The squares between the squares mentioned above have the stylized image of the tree of life. The rest of the central field is filled with the two pairs of ram horns ornament. The ornament is depicted inside and outside the square. The border consists of three parts: wide central border (sometimes called middle or mother border) and narrow borders on its left and right. The central border is formed by the repetition of elements typical for this carpet and is of several types. The most typical element is the depiction of four joint arrows in the centre together with two pairs of ram horns and toothed rhombus ornaments. The carpet also uses the border called mashal (torch) or shamdanli (with candlestick). The most typical small border of the Garachop carpet is called mollabashi (head of Mullah), the rarer border is formed by three-pointed motif, sometimes meander border can also be seen. As a rule, the main elements of this carpet are placed symmetrically, while the filling elements are placed asymmetrically.

The central field of the Garachop carpets is mainly decorated with a large eight-pointed medallion. The identical small medallions surrounded with hook-shaped protrusions are placed in the corners of the central field. The hooked protrusions extend along the inner line in the central medallion, in the small medallions they interchange along the outer line. The inner field with the white background has a number of small star-shaped patterns.

Colouring.
The central field of the Garachop carpets is usually green, red or light-blue. The eight-pointed ornament in the central medallion, the square medallions in four corners of the medallion and the central border are usually depicted on the white background.

Semantics.
The four-cornered carpet is the projection of the world, the centre of the carpet is its most sacred part. The elements in the centre and the most used elements bear the main semantics of the carpet. A pair of joint ram horns, rhombus with two or four hooks, square, 9 eight-pointed stars are the typical motifs of this carpet.

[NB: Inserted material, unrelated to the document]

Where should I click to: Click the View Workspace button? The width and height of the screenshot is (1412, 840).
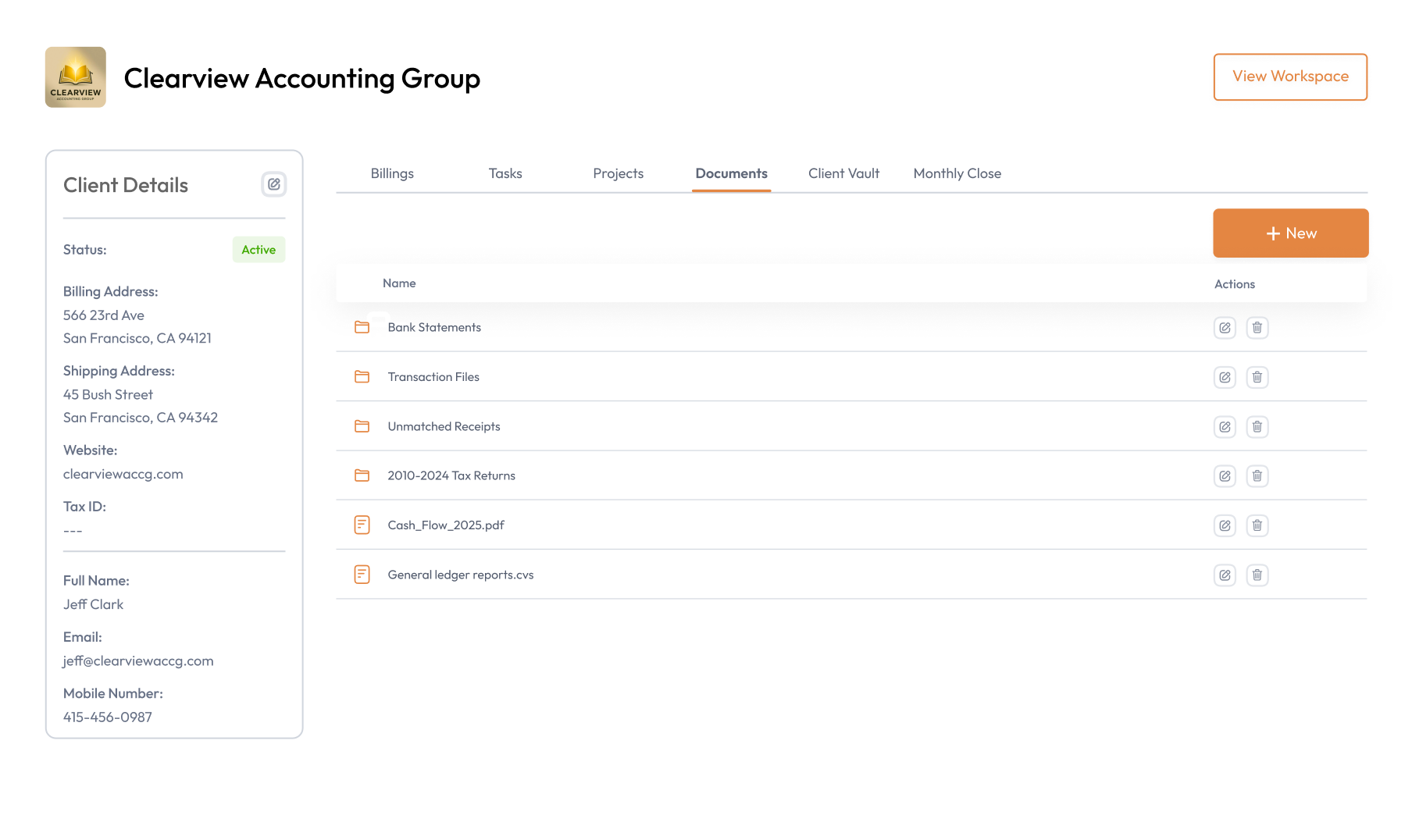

9 eight-pointed stars. As a rule, the large square medallions in four corners of the Garachop carpets always have 9 eight-pointed stars inside. Repetition of these stars in the medallions is the typological feature of the Garachop carpet. It is very important to analyse the role of the number "9", since the amount of the stars bear the semantic meaning. The Turkic peoples consider "9" to be a sacred number.

== Technical features ==
The Garachop carpets are mainly medium-sized. The density of these carpets is 26x26 knots – 35x35 knots per square decimeter. One square meter has from 68000 up to 120000 knots with the pile height 5-8 millimeters.

== In the foreign museum and collections ==
The composition of the 18th-century carpet at inventory number E.100 preserved at the Istanbul Carpet Museum reminds of the sketch of the Garachop carpet. The size of the carpet is 205x145 cm, weaving technique is called gordast. It was donated to the museum from the warehouse of the Yeni Cami mosque. The museum labeling presents it as an example from the northeast Anatolia, but the geometrical-shaped medallion in the centre of the carpet proves that it was woven based on the centuries-old classical artistic tradition of the Gazakh carpet school. The four small auxiliary medallions on the white background in the corners of the intermediary field and stars inside them embody the artistic traditions of the Garachop carpet.